Viaje en el tiempo por la legendaria Ruta de la Seda
De Samarcanda a Bujará y Jiva, Uzbekistán es un destino desconocido para muchos con el que sumergirse en una de las rutas más icónicas de la historia. Todo un festín para los sentidos
Milenaria, misteriosa y casi mística, la Ruta de la Seda fue, en realidad, todo un entramado de caminos que, durante siglos, recorrieron las caravanas de comerciantes desde el continente asiático hasta los lejanos mercados europeos y africanos. De todos los países por los que pasó, puede que ninguno sea más apropiado para asomarse a lo que fue, a las culturas que la conformaron y a los conquistadores que hicieron y deshicieron imperios que la actual Uzbekistán. Desde Taskent, su moderna capital, a la milenaria Samarcanda, la enigmática Bujará y Jiva, la joya del desierto de Kyzyl Kum, adentrarse hoy por sus calles es asomarse a un pasado y una historia dignas de los cuentos de las Mil y una noches. Una aventura que muchos aún desconocen y que Kannak, turoperador del grupo World2Meet, acerca al público español con rutas en otoño (del 4 de septiembre al 30 de octubre) y primavera.
La realidad de Uzbekistán, cuna y mezcla de etnias como la uzbeka, la rusa, la kazaja o la tayika, es hoy la de un país con un 83 % de población musulmana (la mayoría suníes), pero laico y dotado de constitución cuya progresiva apertura ha hecho crecer un turismo que aún dista de estar masificado. Es por ello el momento ideal para seguir los pasos de las antiguas caravanas de la Ruta de la Seda y pasear por sus más icónicos enclaves.
Taskent, entre la historia y la modernidad
Si optas por recurrir a los servicios de Kannak, llegarás a la capital uzbeka a bordo de un Airbus 330 de World2Fly. Allí tomarás contacto con una ciudad acogedora que permite vislumbrar trazos de su rico pasado, que se remonta hasta el siglo V antes de Cristo. Y es que Taskent, devastada por la invasión mongola de Gengis Kan en el siglo XIII, sería posteriormente reconstruida en el XIV por el emperador y héroe nacional Tamerlán, con quien prosperó.

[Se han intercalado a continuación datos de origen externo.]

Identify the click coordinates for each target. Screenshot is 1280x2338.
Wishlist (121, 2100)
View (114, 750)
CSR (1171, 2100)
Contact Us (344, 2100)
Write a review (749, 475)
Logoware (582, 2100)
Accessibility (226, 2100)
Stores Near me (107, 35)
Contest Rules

Con 2,3 millones de habitantes, la ciudad (antes llamada Shash, Chach y Binkent) es una urbe vibrante cuyo paisaje entremezcla edificios modernos con otros característicos de la arquitectura brutalista soviética, de la que el hotel Uzbekistán es quizá el mejor ejemplo; vestigios históricos y, curiosamente, una llamativa superpoblación de Chevrolet (General Motors tiene fábrica en el país, e importar coches está penalizado fiscalmente).
Caminando por sus calles podrás llegar, por ejemplo, a la plaza de la Independencia, y conocer el paseo de la Fama, flanqueado por dos galerías con artesonado y columnas de madera tallada que contienen los Libros de la Memoria, cuyas grandes hojas de cobre albergan los nombres del medio millón de uzbekos que murieron durante la Segunda Guerra Mundial. Allí, además, se encuentra la escultura a la Madre Patria y la llama eterna.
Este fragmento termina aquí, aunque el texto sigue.